Sábado, 6 de dezembro de 2025 – 23h46 WIB

(Este artigo foi escrito pelo Sultão Baktiar Najamudin, Presidente DPD RI 2024-2029/Iniciador Democracia Verde

Leia também:

Ex-secretário-geral falou abertamente sobre a liberação de 1,6 milhão de hectares de área florestal na era Zulhas: planejamento puramente espacial, não permissão para plantações de óleo de palma

VIVA – As lágrimas do povo do Norte de Sumatra, do Oeste de Sumatra e de Aceh ainda não secaram. Desde 25 de Novembro de 2025, as três províncias enfrentam as mesmas feridas ecológicas: inundações repentinas, deslizamentos de terra e ondas de tristeza que se espalham de aldeia em aldeia.

Nos campos de refugiados, penduram para secar roupas que nunca secam completamente. Enquanto abraçava as crianças que pediam; “Quando nossa casa retornará?” Este não é apenas um desastre sazonal. Esta é uma tragédia humana que dilacera nossos corações como nação.

Leia também:

Há muitos convites para joint ventures para comprar florestas nas redes sociais após as enchentes de Sumatra, foi o que disse Puan

Os especialistas ambientais sempre nos lembram: os dados nunca mentem. O desastre de Sumatra Norte-Sumatra Ocidental-Aceh não é o único. Nem é o primeiro. De vez em quando repete uma história semelhante. Se não mudarmos o paradigma, tenham certeza, esta não será a última.
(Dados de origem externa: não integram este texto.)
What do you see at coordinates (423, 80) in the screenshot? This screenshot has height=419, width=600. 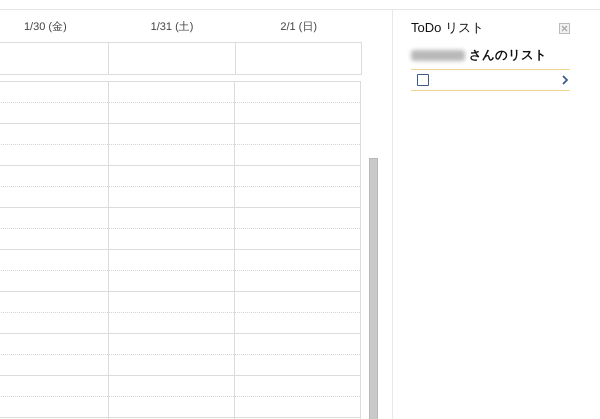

Durante décadas, este país foi construído utilizando terra, minerais e floresta como principal capital para o desenvolvimento. Não há nada de errado com essa escolha. O que há de errado é construir sem considerar os limites das capacidades alá. Não calculando risco. Negligência da responsabilidade moral para com a natureza. É como se a floresta fosse considerada sem alma e a terra sem som.

Leia também:

Diz-se que o governo deste período não pode ser totalmente responsabilizado pelos danos naturais


Fonte: ANTARA FOTO/Syifa Yulinnas

Danos Ecológicos: Padrões, Não Coincidências

Experimente, tome um café por um momento. Abrimos as páginas da história do desenvolvimento nacional. Um padrão emergiu claramente. Os dados do WALHI indicam que, na era do Presidente Soeharto, as actividades extractivas, como a exploração madeireira, as plantações de madeira, o óleo de palma e a mineração, cobriam cerca de 78,6 milhões de hectares.
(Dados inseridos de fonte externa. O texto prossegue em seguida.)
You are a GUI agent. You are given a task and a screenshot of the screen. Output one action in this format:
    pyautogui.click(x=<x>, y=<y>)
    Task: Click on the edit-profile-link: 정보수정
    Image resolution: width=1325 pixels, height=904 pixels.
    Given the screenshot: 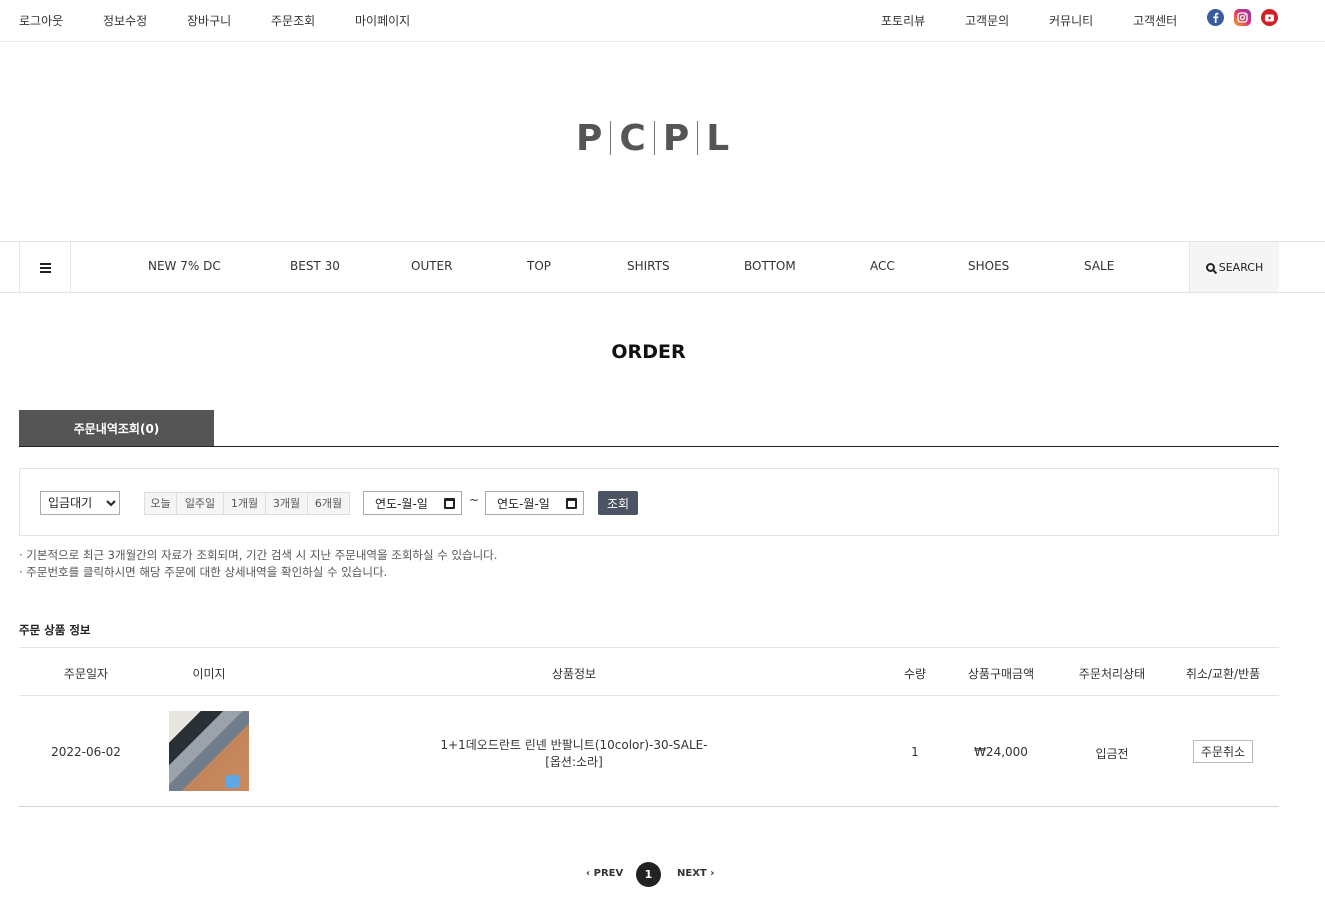 What is the action you would take?
    pyautogui.click(x=125, y=20)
Após a reforma, a área ocupada não diminuiu imediatamente. O padrão é o mesmo. Na era do Presidente SBY, o total das actividades extractivas atingiu cerca de 55 milhões de hectares, com licenças emitidas atingindo 21,9 milhões de hectares. Este é o maior número durante a era da reforma.

Na era do Presidente Jokowi, as actividades extractivas ainda existiam. Foram registrados cerca de 7,9 milhões de hectares, com 1,48 milhão de hectares de novas licenças.

A era dos presidentes Habibie, Gus Dur e Megawati deixou números menores, porque não lideraram durante 5 anos. E mesmo assim, continua a fazer parte do longo mosaico de desflorestação e exploração de terras da Indonésia.

Estes números mostram que durante mais de 50 anos o desenvolvimento desta nação dependeu da utilização agressiva dos recursos naturais. E cada hectare perdido deixa consequências que devemos agora suportar como filhos da nação.

Próxima página

Um clima em aquecimento: uma ameaça real, não propaganda

Próxima página

Isenção de responsabilidade: este artigo é um envio de um usuário VIVA.co.id postado no canal VStory que é baseado em conteúdo gerado pelo usuário (UGC). Todo o conteúdo escrito e o conteúdo nele contido são de total responsabilidade do autor ou usuário.